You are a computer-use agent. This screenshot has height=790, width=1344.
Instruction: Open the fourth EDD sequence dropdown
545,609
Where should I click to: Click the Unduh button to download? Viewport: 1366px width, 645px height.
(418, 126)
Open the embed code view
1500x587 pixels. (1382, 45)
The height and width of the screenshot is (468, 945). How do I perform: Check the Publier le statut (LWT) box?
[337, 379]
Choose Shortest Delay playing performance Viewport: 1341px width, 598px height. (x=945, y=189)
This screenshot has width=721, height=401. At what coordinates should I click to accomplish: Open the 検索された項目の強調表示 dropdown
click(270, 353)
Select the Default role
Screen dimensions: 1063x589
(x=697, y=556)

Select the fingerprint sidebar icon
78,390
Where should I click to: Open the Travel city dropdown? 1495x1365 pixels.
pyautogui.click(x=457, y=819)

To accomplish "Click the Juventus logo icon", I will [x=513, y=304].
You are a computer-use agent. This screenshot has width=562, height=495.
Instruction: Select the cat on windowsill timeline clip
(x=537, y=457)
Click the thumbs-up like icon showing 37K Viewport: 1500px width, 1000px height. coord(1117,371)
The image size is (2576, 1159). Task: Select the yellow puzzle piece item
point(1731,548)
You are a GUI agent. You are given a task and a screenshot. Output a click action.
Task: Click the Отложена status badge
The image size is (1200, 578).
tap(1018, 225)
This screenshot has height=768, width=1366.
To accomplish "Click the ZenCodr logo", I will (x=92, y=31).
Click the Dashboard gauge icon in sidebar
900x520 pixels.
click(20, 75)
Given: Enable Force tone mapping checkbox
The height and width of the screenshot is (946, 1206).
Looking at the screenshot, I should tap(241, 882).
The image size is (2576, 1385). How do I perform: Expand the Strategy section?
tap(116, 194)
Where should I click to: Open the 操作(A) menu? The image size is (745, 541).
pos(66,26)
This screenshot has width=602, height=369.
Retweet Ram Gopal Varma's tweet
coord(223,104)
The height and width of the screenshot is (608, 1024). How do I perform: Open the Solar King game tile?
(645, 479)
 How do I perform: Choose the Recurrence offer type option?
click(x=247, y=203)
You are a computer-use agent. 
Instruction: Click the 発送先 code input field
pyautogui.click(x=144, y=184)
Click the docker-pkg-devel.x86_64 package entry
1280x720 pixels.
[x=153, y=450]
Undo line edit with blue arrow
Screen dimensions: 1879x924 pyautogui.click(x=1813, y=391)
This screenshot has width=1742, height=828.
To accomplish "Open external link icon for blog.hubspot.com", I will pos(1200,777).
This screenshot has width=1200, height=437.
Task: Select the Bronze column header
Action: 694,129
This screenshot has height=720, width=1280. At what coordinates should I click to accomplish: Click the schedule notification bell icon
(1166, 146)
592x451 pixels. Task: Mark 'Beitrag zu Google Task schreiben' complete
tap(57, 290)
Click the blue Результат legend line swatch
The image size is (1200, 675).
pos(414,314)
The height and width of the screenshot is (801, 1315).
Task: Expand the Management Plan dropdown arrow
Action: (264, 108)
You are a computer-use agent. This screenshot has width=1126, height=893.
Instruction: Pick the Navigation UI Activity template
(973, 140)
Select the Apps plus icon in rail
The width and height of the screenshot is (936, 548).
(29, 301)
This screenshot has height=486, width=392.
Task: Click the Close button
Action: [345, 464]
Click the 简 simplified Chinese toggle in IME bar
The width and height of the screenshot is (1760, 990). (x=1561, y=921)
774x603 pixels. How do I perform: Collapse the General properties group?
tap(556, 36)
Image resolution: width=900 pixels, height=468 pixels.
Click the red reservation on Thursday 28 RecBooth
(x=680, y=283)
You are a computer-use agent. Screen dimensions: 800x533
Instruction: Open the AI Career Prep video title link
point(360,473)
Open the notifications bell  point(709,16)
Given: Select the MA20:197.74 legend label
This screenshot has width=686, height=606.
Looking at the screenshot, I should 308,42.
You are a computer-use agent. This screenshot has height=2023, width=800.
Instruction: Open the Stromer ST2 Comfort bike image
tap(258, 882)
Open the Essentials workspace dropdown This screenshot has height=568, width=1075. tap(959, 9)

★ ★ ★

▶ [Task objective]: Output the complete data verbatim.

▶ [Finished exercise]:
You are a computer-use agent. This screenshot has height=790, width=1344.
Instruction: Open the fourth EDD sequence dropdown
545,609
Where should I click to: Click the Unduh button to download? Viewport: 1366px width, 645px height.
(418, 126)
Open the embed code view
1500x587 pixels. (1382, 45)
The height and width of the screenshot is (468, 945). How do I perform: Check the Publier le statut (LWT) box?
[337, 379]
Choose Shortest Delay playing performance Viewport: 1341px width, 598px height. (x=945, y=189)
This screenshot has width=721, height=401. At what coordinates should I click to accomplish: Open the 検索された項目の強調表示 dropdown
click(270, 353)
Select the Default role
Screen dimensions: 1063x589
(x=697, y=556)

Select the fingerprint sidebar icon
78,390
Where should I click to: Open the Travel city dropdown? 1495x1365 pixels.
pyautogui.click(x=457, y=819)

To accomplish "Click the Juventus logo icon", I will [x=513, y=304].
You are a computer-use agent. This screenshot has width=562, height=495.
Instruction: Select the cat on windowsill timeline clip
(x=537, y=457)
Click the thumbs-up like icon showing 37K Viewport: 1500px width, 1000px height. coord(1117,371)
The image size is (2576, 1159). Task: Select the yellow puzzle piece item
point(1731,548)
You are a GUI agent. You are given a task and a screenshot. Output a click action.
Task: Click the Отложена status badge
The image size is (1200, 578).
tap(1018, 225)
This screenshot has height=768, width=1366.
To accomplish "Click the ZenCodr logo", I will (x=92, y=31).
Click the Dashboard gauge icon in sidebar
900x520 pixels.
click(20, 75)
Given: Enable Force tone mapping checkbox
The height and width of the screenshot is (946, 1206).
Looking at the screenshot, I should tap(241, 882).
The image size is (2576, 1385). How do I perform: Expand the Strategy section?
tap(116, 194)
Where should I click to: Open the 操作(A) menu? The image size is (745, 541).
pos(66,26)
This screenshot has width=602, height=369.
Retweet Ram Gopal Varma's tweet
coord(223,104)
The height and width of the screenshot is (608, 1024). How do I perform: Open the Solar King game tile?
(645, 479)
 How do I perform: Choose the Recurrence offer type option?
click(x=247, y=203)
You are a computer-use agent. 
Instruction: Click the 発送先 code input field
pyautogui.click(x=144, y=184)
Click the docker-pkg-devel.x86_64 package entry
1280x720 pixels.
[x=153, y=450]
Undo line edit with blue arrow
Screen dimensions: 1879x924 pyautogui.click(x=1813, y=391)
This screenshot has width=1742, height=828.
To accomplish "Open external link icon for blog.hubspot.com", I will pos(1200,777).
This screenshot has width=1200, height=437.
Task: Select the Bronze column header
Action: 694,129
This screenshot has height=720, width=1280. At what coordinates should I click to accomplish: Click the schedule notification bell icon
(1166, 146)
592x451 pixels. Task: Mark 'Beitrag zu Google Task schreiben' complete
tap(57, 290)
Click the blue Результат legend line swatch
The image size is (1200, 675).
pos(414,314)
The height and width of the screenshot is (801, 1315).
Task: Expand the Management Plan dropdown arrow
Action: (264, 108)
You are a computer-use agent. This screenshot has width=1126, height=893.
Instruction: Pick the Navigation UI Activity template
(973, 140)
Select the Apps plus icon in rail
The width and height of the screenshot is (936, 548).
(29, 301)
This screenshot has height=486, width=392.
Task: Click the Close button
Action: [345, 464]
Click the 简 simplified Chinese toggle in IME bar
The width and height of the screenshot is (1760, 990). (x=1561, y=921)
774x603 pixels. How do I perform: Collapse the General properties group?
tap(556, 36)
Image resolution: width=900 pixels, height=468 pixels.
Click the red reservation on Thursday 28 RecBooth
(x=680, y=283)
You are a computer-use agent. Screen dimensions: 800x533
Instruction: Open the AI Career Prep video title link
point(360,473)
Open the notifications bell  point(709,16)
Given: Select the MA20:197.74 legend label
This screenshot has width=686, height=606.
Looking at the screenshot, I should 308,42.
You are a computer-use agent. This screenshot has height=2023, width=800.
Instruction: Open the Stromer ST2 Comfort bike image
tap(258, 882)
Open the Essentials workspace dropdown This screenshot has height=568, width=1075. tap(959, 9)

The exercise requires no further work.